STEP 9 - WHAT IS A DEVELOPMENTAL STUDENT?



Much confusion exists between the terms remedial and developmental. The terms are often used interchangeably. However, according to the Professional and Organizational website from Mt. St. Antonio College, CA, specific differences exist between the two terms.

Developmental Education:

    focuses on how a learner learns as well as what is being learned.

    assumes students are at a variety of levels.

    considers the cognitive and affective dynamics of learning.

    includes outside services designed to meet the cognitive and affective needs of students.

    focuses on development of a variety of learning strategies.

    helps students gain their educational/life goals and objectives.

Remedial Education:

    focuses on the skills that need to be learned.

    assumes that because students lack certain skills, they are at one particular level.

    considers only the cognitive dynamic of learning.

    includes outside services designed to meet the cognitive needs of students.

    focuses on learning strategies related to the specific skills that need to be learned.

    helps students master specific academic skills.

MCC Developmental Student:

At Meridian Community College, "developmental students" are any students who score below certain cut-scores on the system's placement test.

MCC mandates that all students have either Accuplacer or ACT scores to determine placement. The scores determine whether a student's skills are at the college level or below the college level.  Classes below the college level are called developmental classes.

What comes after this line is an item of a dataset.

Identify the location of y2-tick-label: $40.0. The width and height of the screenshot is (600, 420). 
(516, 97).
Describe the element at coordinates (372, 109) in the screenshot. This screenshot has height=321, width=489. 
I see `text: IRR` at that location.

Below are some of the reasons a person might test into developmental classes:

        The person has been out of school for a few years and has forgotten the material.

        The person never truly understood the material

        The person has never had the material.

        The person neglected to pay attention or to study in school.

        The person may have certain disabilities that create learning problems.

Although the purpose of the placement test is to place students in classes where they will be successful, often, developmental students become frustrated by the delay in finishing their required courses and obtaining their degrees.

As a tutor, you need to be aware of this frustration level in developmental/remedial students. In addition to the frustration created by mandatory placement, developmental students are frustrated by years of being "out of step" with their peers.

From a Developmental Student's Point of View:

    What is it like to be a developmental student?
    It is like facing a brick wall. You are not allowed to go around the wall. You are not allowed to turn around. You are blocked from advancing and catching up. You are frustrated. You are mad. You may cry. Then, you may give up.
    How did these students come to face the wall?
    Somewhere, somehow, they missed or misunderstood a step in their directions and ran into an obstacle. With each year that passed, that obstacle grew until it became so large, they could never hope to overcome it on their own. No matter what caused the problem or how the obstacle came into their paths, they need help. But, they hate to admit it - even to themselves.

Your Job as a Tutor:

You will meet developmental students who have faced their obstacles, tried to overcome them on their own, and are now ready and happy to receive help. You will also meet students who hate to admit they need help. In tutoring sessions, they may tell you they understand, when they do not. Why? Their ego and self-esteem are at stake.Although you need to know whether someone truly understands the material, you must always make sure to keep your tutee's self-esteem intact. Sometimes, that is all a person has left - and he or she may be barely hanging on to it. Remember, in life, everyone needs help with something. No one is perfect. Each of us, someday, someway, will need help. If a tutee tells you he hates having to ask for help, or if she acts embarrassed or mad, you may want to draw him or her into a conversation in an attempt to relax the student. If you have examples of times you needed help and received it, you may want to share those with students - but only if you feel comfortable with that. You do not need to turn your session into a counseling session, for that is not the purpose of a tutor. However, you will sometimes want to give encouragement.

    To make sure these developmental students understand the material, ask the students to explain the information back to you. This is a standard practice used in tutoring. It is not used only for developmental/remedial students. If students ask why you are doing this, you can explain that it is one of the standard procedures tutors use to reinforce the information in students' minds and to ensure students understand each step of the material.


    One of our goals as a learning center is to teach students how to learn, in order to become life-long learners. You can encourage independent learning by teaching your students the thinking process behind each skill, referring your students to the SSC's other resources, and encouraging your students to engage in questions.  By doing so, you make sure that whether we use the term "remedial" or "developmental," your students are receiving the full spectrum of help that they need.